Разойдясь по домам, они долго не могли уснуть, только сейчас поняв, как близки были к смерти. Обернулся Клим вовремя, как будь то, почуял опасность. Он узнал в бросавшем Илью Панова. Но не стал говорить Рогозину, подозревая, что этот выпад к политике никакого отношения не имеет. Дома Клим не стал заходить в избу, булгачить семью, а сразу прошёл на сеновал. Он всегда там держал одеяло на всякий случай. Случаев таких хватало с лихвой, благо ночи стояли тёплые. Фёдору про недовольную жену он попросту соврал. Клавдия была баба покладистая и никогда Клима ни в чем не попрекала. У них была корова и, хоть и ладящая, но своя лошадёнка. С наделом он справлялся. Двое почти уже взрослых сыновей помогали ему, и пахать и сено заготавливать. Клава тоже ворочала за мужика, но всегда с песнями и прибаутками. Клим был доволен своей жизнью. Лишнего в доме не водилось, но на жизнь хватало. Его и председателем выбрали за то, что он вроде бы и бедняк, а с другой стороны справный хозяин и рассудительный. У него на все были объяснения, согласно текущему моменту. Устроившись на сеновале, он продолжал думать о сегодняшнем непокойном дне.

– Федька молод, горяч. Не понимает, что рано нам ярмо на шею одевать. Власть сама ещё не определилась, как хозяйство на деревне вести, а он хочет вперёд его коммуну создавать. Было бы из чего, не вопрос. Поддержки нет, своего тоже кот наплакал. Только разоримся вчистую и больше ничего. Правы мужики, буза пойдёт. Землю за собой застолбим, а там, как получится.

Мысли Клима прервал шорох внизу. Он поднял голову и нащупал в кармане наган. Заскрипела лестница. Кто-то осторожно поднимался на сеновал. Вот открылась дверь и в проёме показалась чья-то голова.
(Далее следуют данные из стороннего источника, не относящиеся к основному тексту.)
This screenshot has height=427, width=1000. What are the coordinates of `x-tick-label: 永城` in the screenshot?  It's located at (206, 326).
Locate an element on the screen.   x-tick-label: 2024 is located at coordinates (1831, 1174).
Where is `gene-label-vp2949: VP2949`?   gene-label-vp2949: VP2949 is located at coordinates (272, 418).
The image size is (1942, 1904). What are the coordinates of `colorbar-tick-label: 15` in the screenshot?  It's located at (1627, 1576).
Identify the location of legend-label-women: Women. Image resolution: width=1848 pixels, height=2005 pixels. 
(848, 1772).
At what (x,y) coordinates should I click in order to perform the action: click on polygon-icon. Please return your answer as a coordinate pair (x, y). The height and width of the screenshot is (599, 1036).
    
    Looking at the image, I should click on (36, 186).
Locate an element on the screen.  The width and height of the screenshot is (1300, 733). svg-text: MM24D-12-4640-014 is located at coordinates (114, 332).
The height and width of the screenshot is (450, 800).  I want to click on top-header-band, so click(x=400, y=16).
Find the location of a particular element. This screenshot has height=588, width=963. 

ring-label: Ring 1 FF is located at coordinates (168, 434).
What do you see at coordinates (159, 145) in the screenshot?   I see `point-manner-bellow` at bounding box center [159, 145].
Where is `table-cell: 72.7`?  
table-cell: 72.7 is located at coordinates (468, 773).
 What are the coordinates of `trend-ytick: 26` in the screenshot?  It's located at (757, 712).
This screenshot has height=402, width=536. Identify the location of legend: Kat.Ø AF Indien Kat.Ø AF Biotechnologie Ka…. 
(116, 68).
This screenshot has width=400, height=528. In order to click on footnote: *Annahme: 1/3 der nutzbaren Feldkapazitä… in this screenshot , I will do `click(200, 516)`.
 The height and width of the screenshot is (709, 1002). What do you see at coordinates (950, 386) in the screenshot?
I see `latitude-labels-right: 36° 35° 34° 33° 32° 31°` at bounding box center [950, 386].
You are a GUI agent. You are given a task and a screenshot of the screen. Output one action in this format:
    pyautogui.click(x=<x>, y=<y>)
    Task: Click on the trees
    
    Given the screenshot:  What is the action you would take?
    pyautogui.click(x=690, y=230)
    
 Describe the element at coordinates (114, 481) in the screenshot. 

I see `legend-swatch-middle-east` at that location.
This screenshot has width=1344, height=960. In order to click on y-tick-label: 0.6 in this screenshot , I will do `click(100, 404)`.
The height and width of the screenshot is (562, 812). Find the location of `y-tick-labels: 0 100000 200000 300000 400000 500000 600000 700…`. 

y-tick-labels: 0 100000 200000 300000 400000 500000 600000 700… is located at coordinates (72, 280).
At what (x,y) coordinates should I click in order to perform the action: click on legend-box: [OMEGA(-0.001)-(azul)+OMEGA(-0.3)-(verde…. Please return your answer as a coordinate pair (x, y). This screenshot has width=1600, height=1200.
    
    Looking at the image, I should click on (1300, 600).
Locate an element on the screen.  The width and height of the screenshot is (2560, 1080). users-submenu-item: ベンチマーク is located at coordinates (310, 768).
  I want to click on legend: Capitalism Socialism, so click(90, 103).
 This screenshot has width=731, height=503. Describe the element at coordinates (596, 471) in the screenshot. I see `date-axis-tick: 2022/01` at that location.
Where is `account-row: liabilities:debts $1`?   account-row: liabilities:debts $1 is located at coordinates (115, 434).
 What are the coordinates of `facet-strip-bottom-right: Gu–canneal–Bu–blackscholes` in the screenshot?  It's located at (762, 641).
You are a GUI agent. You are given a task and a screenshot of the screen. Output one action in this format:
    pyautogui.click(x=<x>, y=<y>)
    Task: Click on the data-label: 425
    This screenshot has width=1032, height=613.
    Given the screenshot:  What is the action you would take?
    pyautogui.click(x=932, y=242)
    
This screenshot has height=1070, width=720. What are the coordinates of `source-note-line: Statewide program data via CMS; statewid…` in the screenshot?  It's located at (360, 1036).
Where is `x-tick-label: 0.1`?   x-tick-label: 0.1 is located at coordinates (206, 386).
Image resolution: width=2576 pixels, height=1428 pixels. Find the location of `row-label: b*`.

Председатель снял предохранитель.

– Клим, ты здесь? – раздался голос жены.

– Фу ты, черт, чуть ведь не пристрелил, – у Клима от напряжения на лбу пот выступил, – ты чего по ночам шарахаешься?

Клава залезла на сеновал, закрыла дверцу и ощупью добралась до мужа. Она нырнула к нему под одеяло и обхватила Клима горячими руками.

– Тебя ни днём, ни ночью нет, стосковалась я, миленький по мужитской ласке, – залепетала Клава, – забыла уже какой и дух у тебя.

– Вот егоза, нашла момент, – довольный Клим обхватил жену и зарылся лицом в её волосы, ощупывая руками её упругое тело, – совсем как молодые.